**Excerpt**.
--*--
Tossing a coin 3 times & noting the sequence of outcomes.

TTT, TTH, THT, HTT, HHT, HTH, THA, HHH

Consider 100 tosses: therefore $2^{100}$ many sequence.

A random variable is a maping for $\Omega \rightarrow \mathbb{R}$.

Consider $X$ to be a random variable such that

$X(\omega)$= Number of H's in the sequence.

TTT $\rightarrow 0$

TTH THT HTT $\rightarrow 1$

HTH HHT THH $\rightarrow 2$

HHH $\rightarrow 3$

Notice that x takes values $\{0,1,2,3\}$ when no. of tosses $=3$

$\therefore$ If numbers of tosses is $n$ then corresponding r.v. $X$ will take values: $\{0,1, \cdots n\}$

Note that: The probability of $i, \quad i \in\{0, 1, \ldots n\}$ is not same $\forall i$ .

$x: ~ 0 \quad 1 \quad 2 \quad 3$

$\quad\quad 1 \quad 3 \quad 3 \quad 1$

Suppose $p$ is the probability that the coin gives a H in one toss.
--*--
**Dataset content**.

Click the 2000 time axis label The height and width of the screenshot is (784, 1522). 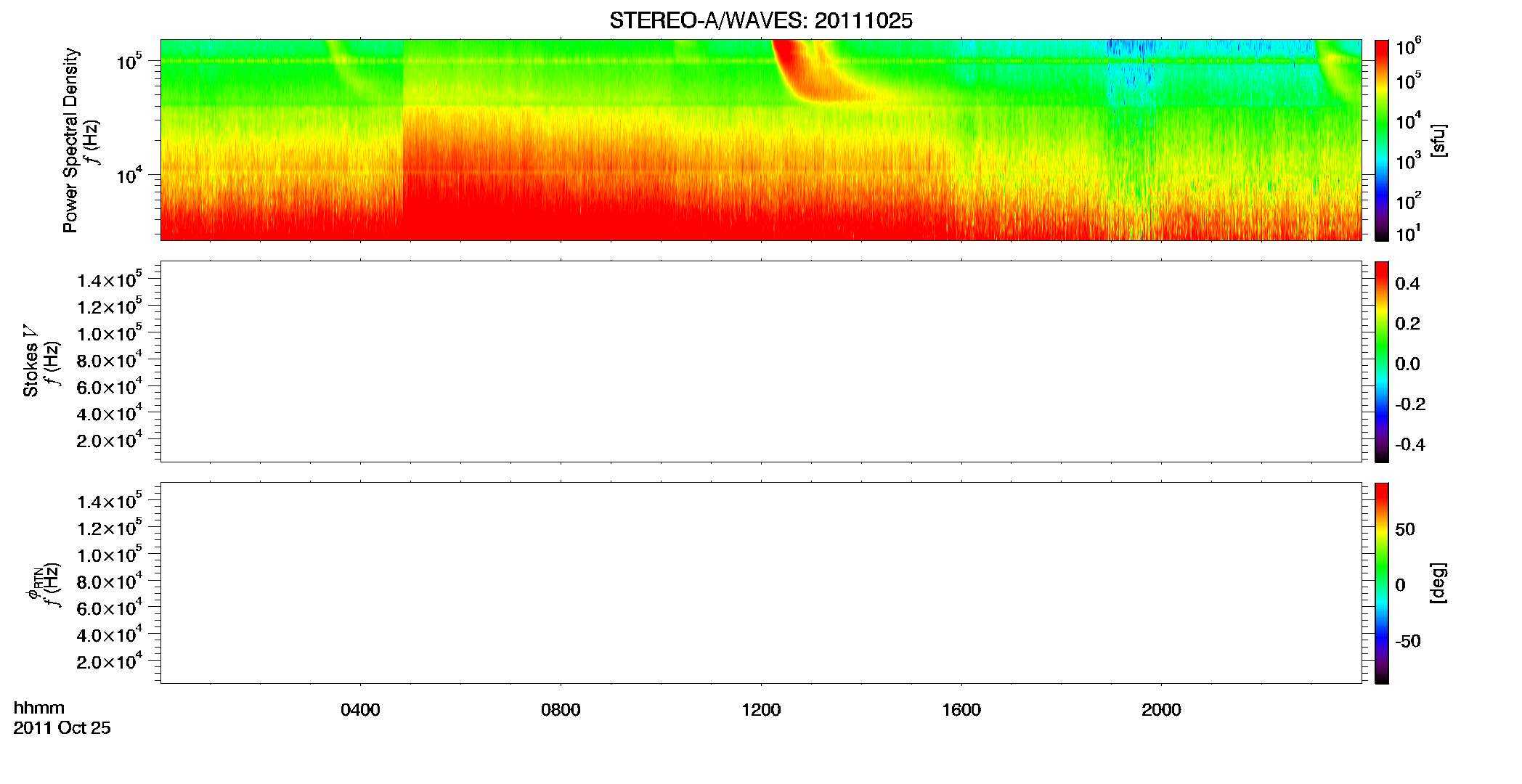(x=1161, y=710)
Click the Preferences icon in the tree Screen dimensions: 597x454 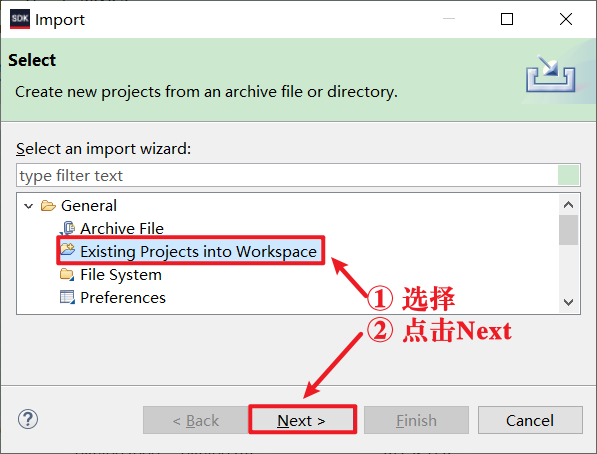click(67, 297)
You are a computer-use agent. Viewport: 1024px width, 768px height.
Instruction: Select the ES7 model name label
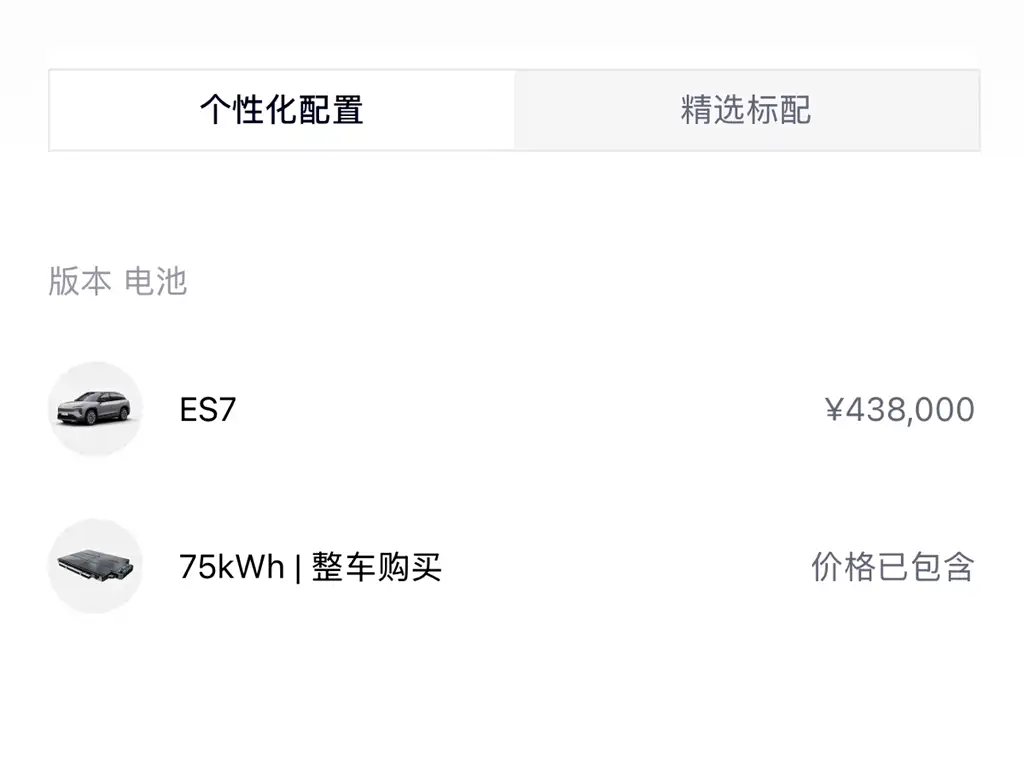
--*--
**Exercise aim**. Give back, word for word, the stretch of the coin-toss notes above from "Tossing a coin" through "in the sequence.".

**Finished task**.
Tossing a coin 3 times & noting the sequence of outcomes.

TTT, TTH, THT, HTT, HHT, HTH, THA, HHH

Consider 100 tosses: therefore $2^{100}$ many sequence.

A random variable is a maping for $\Omega \rightarrow \mathbb{R}$.

Consider $X$ to be a random variable such that

$X(\omega)$= Number of H's in the sequence.